How are the fractionation for the accumulation and coarse mode sea spray emissions calculated?
I’m specifically referring to lines 828-835 in SSEMIS, where the baseline number fluxes in each mode are integrated over the entire Dp_min to Dp_max distribution. I’m wondering how these finite integral equations were derived.
The comment in the code says to refer to equations 19 and 20 of “Uma Shankar`s “Integration of Sea-Salt Fluxes” memo”. However, I have not been able to find any documentation online. The equation for calculating the finite integral for each mode looks similar to a cumulative distribution function (see eq 7.46 from Seinfeld and Pandis 1998 for example), but there are differences and I’m wondering where those differences come from.
Any insights would be appreciated! Thanks!
Thank you for the suggestion. I wasn’t able to find specifically what I was looking for in the dissertation, though I may have missed something.
According to @cgnolte, it would be better if the code referenced the following published paper as the method was changed in CMAQ v5.1, as documented in Gantt et al. (2015):
https://www.airqualitymodeling.org/index.php/CMAQv5.1_Sea_Spray_Aerosol_Update
https://gmd.copernicus.org/articles/8/3733/2015/
In making that update, Brett updated the code and translated it to R. See the Theta_code.zip available to download from the google drive. This code calculates the values in the DATA statements for DGNJ, DGNK, SIGJ, SIGK, FNJ, FNK, and VFLUX at the top of SSEMIS.F, which are still used in the current version of CMAQ.
Please let us know if this resolves your issue.
Yes, the Gantt et al. (2015) paper was super useful in explaining several aspects of the code, though not the volume/mass emission fractionation. And thank you for the R code! I’d also been wondering how the standard deviation look-up tables were calculated.

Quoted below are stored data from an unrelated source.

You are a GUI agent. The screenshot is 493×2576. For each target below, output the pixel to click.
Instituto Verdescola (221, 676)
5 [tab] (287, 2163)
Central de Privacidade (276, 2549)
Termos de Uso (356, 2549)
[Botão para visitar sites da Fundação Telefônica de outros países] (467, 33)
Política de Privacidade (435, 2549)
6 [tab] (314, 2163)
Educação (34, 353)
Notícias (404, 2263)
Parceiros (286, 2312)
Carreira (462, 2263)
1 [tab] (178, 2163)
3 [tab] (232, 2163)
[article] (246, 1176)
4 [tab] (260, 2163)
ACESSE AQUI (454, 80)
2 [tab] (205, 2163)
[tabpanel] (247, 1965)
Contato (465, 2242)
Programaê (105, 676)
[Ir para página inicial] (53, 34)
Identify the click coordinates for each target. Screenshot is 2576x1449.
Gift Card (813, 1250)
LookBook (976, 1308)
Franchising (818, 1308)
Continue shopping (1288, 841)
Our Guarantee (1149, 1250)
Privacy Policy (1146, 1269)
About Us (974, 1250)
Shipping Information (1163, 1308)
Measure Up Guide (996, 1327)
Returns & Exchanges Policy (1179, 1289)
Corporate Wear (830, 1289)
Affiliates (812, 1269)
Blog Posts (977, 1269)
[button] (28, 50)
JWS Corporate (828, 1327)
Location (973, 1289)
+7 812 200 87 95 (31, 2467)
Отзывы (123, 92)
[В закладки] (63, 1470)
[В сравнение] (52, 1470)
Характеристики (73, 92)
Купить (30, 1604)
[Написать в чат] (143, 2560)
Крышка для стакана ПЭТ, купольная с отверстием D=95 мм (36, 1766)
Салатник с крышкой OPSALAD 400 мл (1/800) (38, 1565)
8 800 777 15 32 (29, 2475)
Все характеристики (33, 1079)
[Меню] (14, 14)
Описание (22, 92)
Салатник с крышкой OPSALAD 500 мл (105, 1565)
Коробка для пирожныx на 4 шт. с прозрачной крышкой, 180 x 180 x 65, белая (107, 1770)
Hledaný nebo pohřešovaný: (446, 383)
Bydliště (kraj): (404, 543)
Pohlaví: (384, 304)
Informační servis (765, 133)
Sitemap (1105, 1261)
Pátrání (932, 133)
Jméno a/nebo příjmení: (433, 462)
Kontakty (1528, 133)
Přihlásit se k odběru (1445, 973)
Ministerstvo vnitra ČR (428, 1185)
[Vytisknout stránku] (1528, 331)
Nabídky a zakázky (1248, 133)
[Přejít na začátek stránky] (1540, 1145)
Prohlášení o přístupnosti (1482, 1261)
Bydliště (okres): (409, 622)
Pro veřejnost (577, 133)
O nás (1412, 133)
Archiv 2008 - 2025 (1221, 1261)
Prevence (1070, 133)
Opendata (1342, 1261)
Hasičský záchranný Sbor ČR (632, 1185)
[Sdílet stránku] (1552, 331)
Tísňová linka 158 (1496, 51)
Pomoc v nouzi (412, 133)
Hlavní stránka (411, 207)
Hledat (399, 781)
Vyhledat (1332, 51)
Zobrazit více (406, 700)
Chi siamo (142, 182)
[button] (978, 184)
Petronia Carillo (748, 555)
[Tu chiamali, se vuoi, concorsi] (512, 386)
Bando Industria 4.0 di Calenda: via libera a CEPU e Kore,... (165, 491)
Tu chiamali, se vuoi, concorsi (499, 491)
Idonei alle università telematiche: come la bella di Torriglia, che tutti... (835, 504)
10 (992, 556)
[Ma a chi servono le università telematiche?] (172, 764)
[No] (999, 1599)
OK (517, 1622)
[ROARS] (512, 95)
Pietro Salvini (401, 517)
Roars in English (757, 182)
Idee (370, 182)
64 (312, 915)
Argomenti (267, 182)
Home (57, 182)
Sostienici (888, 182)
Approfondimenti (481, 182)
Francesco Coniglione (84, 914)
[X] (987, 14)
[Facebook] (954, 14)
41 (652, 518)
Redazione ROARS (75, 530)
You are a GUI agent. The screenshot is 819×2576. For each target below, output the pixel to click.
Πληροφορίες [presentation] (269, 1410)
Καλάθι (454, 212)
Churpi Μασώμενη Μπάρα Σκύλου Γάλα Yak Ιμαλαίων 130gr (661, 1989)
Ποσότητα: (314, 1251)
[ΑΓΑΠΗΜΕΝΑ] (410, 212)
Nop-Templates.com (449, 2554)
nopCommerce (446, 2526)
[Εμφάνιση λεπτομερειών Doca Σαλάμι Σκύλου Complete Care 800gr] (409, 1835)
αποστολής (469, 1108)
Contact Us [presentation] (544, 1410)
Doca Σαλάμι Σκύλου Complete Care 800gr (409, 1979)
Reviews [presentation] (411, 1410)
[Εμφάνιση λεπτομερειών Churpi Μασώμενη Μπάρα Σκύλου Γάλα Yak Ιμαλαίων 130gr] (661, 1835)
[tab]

Perhaps I should rephrase my question. In the SSEMIS module, there are look-up tables for the accum and coarse mode number fluxes, and a look-up table for the integrated total volume flux (the FNJ, FNK, and VFLUX @lizadams mentioned). The modal number fluxes are used to calculate the fraction of SSA emission in each mode (lines 828-835 in SSEMIS), and then these fractions are used to separate the integrated total volume flux into modal emissions. Why was this approach used, as opposed to integrating volume flux within each mode directly?
The following response is from @ushankar.
CMAQ’s modal aerosol model predicts both number and volume moments, so we derived the volume emission flux based on the best number emission flux parameterizations we found using the flux formulations of Zhang et al. (2005). Max Zhang derived the mass emission sea salt flux for the sectional aerosol model, which predicts the mass moment of the aerosol, and not number. The source function parameterization of Gong (2003) used in CMAQ extends the Monahan et al. (1986) parameterization to sea salt particle radius at 80% RH (r80) below 1.0 mm (0.03 mm dry radius). The derivations of the number emission fluxes over the applicable size range for each of the two modes based on those source functions are described in this link (June 2005) document. The development of the sea salt emissions module in AERO4 is described in this link to a CMAS Conference poster, along with the relevant references.
Thank you! The June 2005 report is exactly what I was looking for!